Organizations that perform data mapping exercises are in a better compliance position. Data mapping is the process of drawing a “picture” of an organizations personal data elements, uses, sources, and disclosures. For example, to understand your data privacy situation, ask yourself:
- What data do you have?
- Certain data elements, such as names and email addresses, create less compliance risk while other elements such as photographs and identification numbers (such as Social Security Numbers) create much greater risk and therefore require greater protection.
- Where does that data come from and where does the data go?
- Whether you’re collecting data directly from consumers or third parties, or if you’re sharing data with third parties, there are privacy requirements that you must meet.
- Do you need all that data you are currently receiving?
- If you are requesting certain personal data that you don’t need for marketing purposes, then you need to reduce your request for information.
Knowing yourself by conducting data mapping exercises is helpful for at least two reasons, including:
- First, you need to ensure that your compliance measures are proportional to the compliance risk, and you can only do that if you know exactly what your data privacy posture looks like.
- Second, you need to know precisely what personal data:
- may be deleted,
- requires certain breach notification,
- requires consent for use, and
- may not be shared with certain third parties.
Create Internal Framework for Privacy
Privacy requirements are confusing and diverse, so creating an internal framework reduces confusion and creates consistency. The framework should include privacy principles that apply across multiple privacy laws and incorporate good business practices. Here are 6 elements for an effective internal privacy framework:
- Notice and Disclosures: GDPR and CCPA require organizations to notify consumers about what personal information they collect, when and how that collection occurs, how the organization will use personal information, and any third parties with which the organization shares personal data. Corporate privacy policies posted to an easily-accessible location on your website (i.e. less than two clicks from the home page) serve as the most common and effective method of consumer notice.
- Breach Notification: If your organization experiences a breach, you must generally notify certain government authorities and affected individuals about certain aspects of the breach within a certain time period.
- Permissible Purpose: GDPR requires organizations to have a valid legal basis for using personal data in marketing, and CCPA prohibits selling personal data without consent. If you buy or get leads, ensure that your source had legal basis (such as consent or contract) to obtain and share that personal information with you.

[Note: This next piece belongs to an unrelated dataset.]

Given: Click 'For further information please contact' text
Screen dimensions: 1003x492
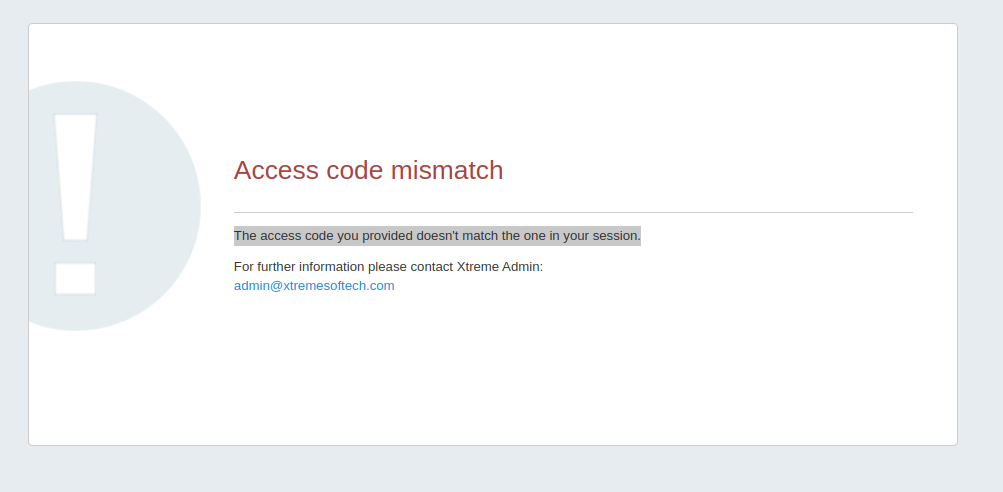Looking at the screenshot, I should pyautogui.click(x=344, y=267).
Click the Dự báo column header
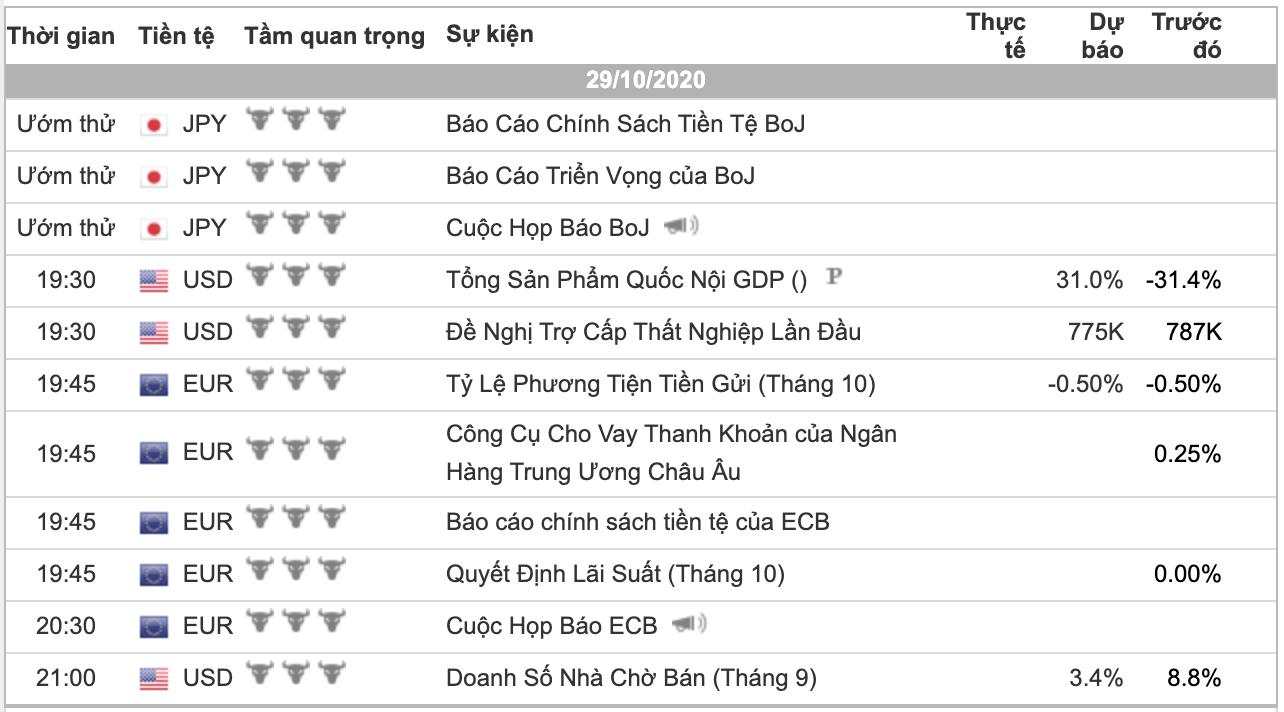 click(x=1103, y=37)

- Risk: Organizations should identify and mitigate information security risks, but sometimes there is tension between privacy and information security risks. For example, unauthorized access to personal data is an information security risk, but an inability for a consumer to access their data is a privacy risk. Sometimes a privacy risk has no security risk at all – sending marketing communication to a person who has opted out of a marketing campaign is a significant privacy risk but has no impact on information security. Other privacy risks include disclosing personal data to the wrong consumer, sharing incorrect data with third parties, and using personal data to discriminate or embarrass a consumer.
- Designated Responsibilities: Data privacy compliance works best when organizations create specifically assigned roles and responsibilities. GDPR requires most organizations to appoint a data protection officer (DPO), but even if you aren’t required to designate a DPO, there is value in having an individual or team responsible for monitoring consumer rights, disclosures, risk, data retention, and vendor management. Some organizations take data privacy responsibilities one step further and create “data owners” in each functional area of the business (such as marketing, human resources, and product development) to oversee access, use, and disclosure of personal information.
- Vendor Management: GDPR and CCPA both impose restrictions on sharing information with third parties, even third parties performing normal and crucial business services like data analytics and data storage. So, your organization should perform thorough due diligence on vendors before sharing personal information by doing things like obtaining third party audit reports from the vendor, reviewing vendor policies and procedures, and requiring the vendor to fill out questionnaires. Your organization should also execute vendor contracts that place the same expectations of privacy on the vendor that are placed on your own organization.
Create, Improve, and Maintain Data Flexibility
- GDPR and CCPA requirements and trends in data privacy business practices indicate that products, services, and software applications that can easily and automatically delete, provide access to, correct, update, and temporarily quarantine personal data in the easiest, quickest possible manner will not only be more compliant but will also create a business advantage since regulators and consumers want to shift the control over data from businesses back to the consumers. Specifically for marketing, the ability to automatically opt out of direct marketing campaigns is the most straightforward – and most complained about – data privacy right, so companies and marketing departments should create the simplest direct marketing opt-out methods possible.